Judges STROUD and HUNTER, Robert N., Jr. concur.

. Only Michael N. Barker, Richard E. Best, Robert G. Cozart, John Grismer, Michael C. Rowe, Michael L. Sharpe, Michael Poe, and Randy Patterson are listed as respondents-appellants on the notice of appeal in this case.

. The resolution was amended on 3 March 2008.

. We note that respondents filed a motion to dismiss and a motion for directed verdict prior to the hearing in this matter. The trial court denied those motions in its order; however, the issue before us is whether the trial court erred in granting the City’s petition, which was deemed a special proceeding, and not the propriety of the trial court's rulings on respondents’ motions.

. The statute was amended by 2010 N.C. Sess. Law ch. 169, § 18(f) (effective Oct. 1, 2010). This amendment does not apply to the present action.

. It is undisputed that the deposition transcripts are not a matter of public record pursuant to N.C. Gen. Stat. § 160A-168(b).

. By disclosing the materials to the general public, the trial court would, in effect, provide the materials to the media, which has expressed an interest in all of the information and documents procured by the Committee.

. We note that N.C. Gen. Stat. § 160A-168(c)(7) pertains to release of information regarding “disciplinary action”; however, this information may only be released if the procedures outlined in that subsection are followed. It does not appear from the record that any disciplinary action was taken against respondents.

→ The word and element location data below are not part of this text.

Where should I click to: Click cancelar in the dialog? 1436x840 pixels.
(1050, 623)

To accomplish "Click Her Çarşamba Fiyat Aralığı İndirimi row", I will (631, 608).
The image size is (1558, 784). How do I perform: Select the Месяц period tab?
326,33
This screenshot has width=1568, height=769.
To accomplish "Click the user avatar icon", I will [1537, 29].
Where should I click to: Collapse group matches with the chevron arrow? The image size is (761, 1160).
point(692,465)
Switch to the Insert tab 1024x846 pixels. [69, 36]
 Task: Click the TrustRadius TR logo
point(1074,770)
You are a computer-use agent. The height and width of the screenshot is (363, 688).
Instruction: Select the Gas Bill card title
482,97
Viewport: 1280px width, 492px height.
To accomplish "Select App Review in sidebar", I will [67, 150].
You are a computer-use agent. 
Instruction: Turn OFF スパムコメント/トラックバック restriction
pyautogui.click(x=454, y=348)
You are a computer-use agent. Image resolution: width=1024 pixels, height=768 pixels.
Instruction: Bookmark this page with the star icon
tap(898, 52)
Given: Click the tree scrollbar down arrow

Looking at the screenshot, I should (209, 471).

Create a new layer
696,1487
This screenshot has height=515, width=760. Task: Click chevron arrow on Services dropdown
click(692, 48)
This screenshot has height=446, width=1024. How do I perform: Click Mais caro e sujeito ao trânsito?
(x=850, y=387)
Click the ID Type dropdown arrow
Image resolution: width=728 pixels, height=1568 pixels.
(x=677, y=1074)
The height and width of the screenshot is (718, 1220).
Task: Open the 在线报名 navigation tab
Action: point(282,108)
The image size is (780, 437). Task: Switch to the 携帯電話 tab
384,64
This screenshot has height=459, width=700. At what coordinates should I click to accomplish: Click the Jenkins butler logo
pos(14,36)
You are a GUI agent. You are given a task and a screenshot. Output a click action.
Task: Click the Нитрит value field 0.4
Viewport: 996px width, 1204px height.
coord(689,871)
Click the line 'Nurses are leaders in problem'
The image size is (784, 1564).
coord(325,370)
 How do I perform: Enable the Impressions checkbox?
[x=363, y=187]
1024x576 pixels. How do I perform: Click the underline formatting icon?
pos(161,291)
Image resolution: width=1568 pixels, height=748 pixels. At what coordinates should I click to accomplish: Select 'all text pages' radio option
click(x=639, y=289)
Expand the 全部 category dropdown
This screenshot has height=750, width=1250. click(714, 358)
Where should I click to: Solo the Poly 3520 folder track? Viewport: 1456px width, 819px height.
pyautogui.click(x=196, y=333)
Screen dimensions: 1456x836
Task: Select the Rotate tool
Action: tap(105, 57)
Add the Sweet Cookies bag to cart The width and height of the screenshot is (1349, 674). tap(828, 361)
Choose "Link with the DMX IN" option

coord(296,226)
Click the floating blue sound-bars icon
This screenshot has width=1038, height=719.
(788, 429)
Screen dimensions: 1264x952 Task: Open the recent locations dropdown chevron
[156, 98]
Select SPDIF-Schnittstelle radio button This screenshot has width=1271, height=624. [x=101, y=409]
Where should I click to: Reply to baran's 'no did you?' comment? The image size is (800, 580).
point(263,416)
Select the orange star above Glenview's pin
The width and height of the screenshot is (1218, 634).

. The City argues that this Court reviews the trial court’s determination under N.C. Gen. Stat. § 160A-168(c)(4) for abuse of discretion. Due to our determination that the trial court has no authority to release these protected files to the general public we need not address this matter; however, we note Brooks indicates that, in instances where the trial court has authority to allow examination of these records, the trial court has been given “inherent power and discretion” to tailor the method of disclosure. Brooks, 143 N.C. App. at 611, 548 S.E.2d at 755. It follows that the trial court’s determination would be reviewed for an abuse of that discretion.